[[ TEXT SECTION, beginning ]]

Tuesday 26 June 2018

Video Telemetry

So I thought I'd do a blog post about video telemetry's and EEG's after my recent hospital stay. I did plan to write this whilst in hospital but I didn't get round to it and its a bit delayed as my recovery from being hospital has been slow and I've had a lot to deal with.

A video telemetery is a EEG which is also video taped and sometimes there's also a microphone too..

An EEG is a 'electroencephalogram'. Tiny metal discs are glued to the scalp and forehead; around 24 discs are applied. I also have two on my arms to record my heart rate and muscle activity due to my myoclonic seizures in my right arm.

In the video telemetry I was more-or-less constantly hooked up to the machine that and there is a camera above me. I had a little bag which all the wires on my head was pegged into and then from that box (pictured) there was a wired connected to a monitor which displayed the EEG readings. Each time I have any kind of seizure activity I have to press a button (pictured) that is almost like a bookmark on the recording and it also alerts the staff in the nurses bay so they could come an check up on me. I/the staff also had to keep a written record of my seizure activity. For the most part I was glued to my bed and the machine but I could have 15 minutes off the machine to allow me to say use the bathroom.

Each day the clinical neurophysiologist came to renew the tape and make sure the metal discs where all still intact and ask how I was getting on ask what seizure activity I'd had.

The purpose of scalp telemetry is to record on EEG (electroencephalogram) any spontaneous electrical activity of the brain. At the same time it aims to record any physical movements and sounds that may occur during your usual attacks, episodes or seizures. A wall mounted video camera; microphone and the EEG cabling are set up at the telemetry bed. We aim to record three or more of your usual attacks, episodes or seizures. The purpose of recording both the EEG and video is to establish if any electrical changes occur in the brain prior to or during any physical symptoms you may experience. The telemetry test can be helpful in:
  • Confirming a diagnosis of epilepsy or other conditions such as sleep and movement disorders.

[[ TEXT SECTION, end ]]
[[ DATA SHOWN, beginning ]]

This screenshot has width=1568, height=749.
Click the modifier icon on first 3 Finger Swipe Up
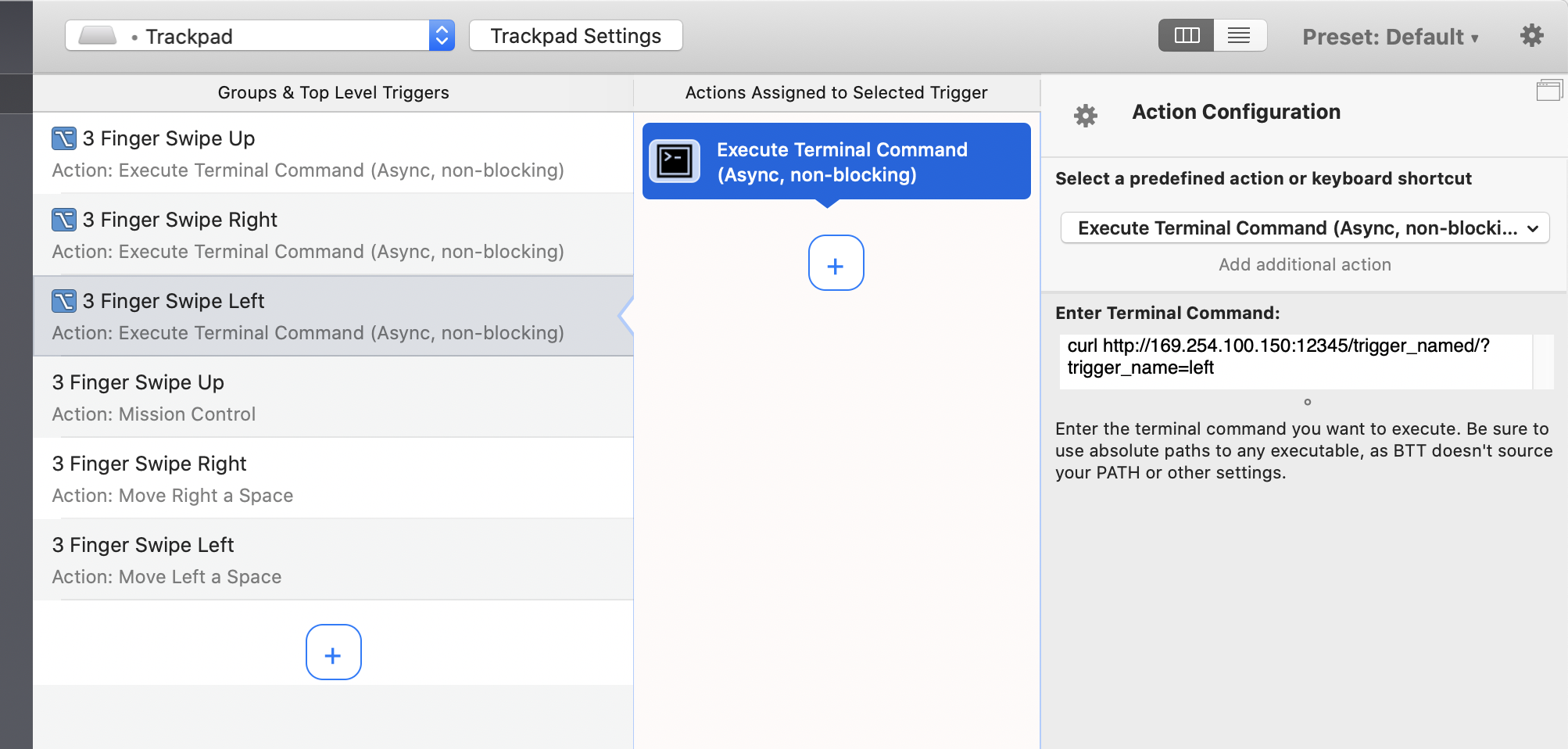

[[ DATA SHOWN, end ]]

THINGS TO DO ->
[1] For the video telemetry post, answer yes or no to each statement below and quote the words from the post that decide it. (a) Around 24 metal discs are applied to the scalp and forehead. (b) The writer could have 30 minutes off the machine. (c) The clinical neurophysiologist came once a week to renew the tape.
[2] Rewrite the part of the video telemetry post starting at "So I thought" and ending at "to deal with.", putting "short article" in place of "blog post".

ANSWERS FOR THIS EXERCISE ->
[1]
(a) Yes: "around 24 discs are applied"
(b) No: "I could have 15 minutes off the machine"
(c) No: "Each day the clinical neurophysiologist came to renew the tape"

[2]
So I thought I'd do a short article about video telemetry's and EEG's after my recent hospital stay. I did plan to write this whilst in hospital but I didn't get round to it and its a bit delayed as my recovery from being hospital has been slow and I've had a lot to deal with.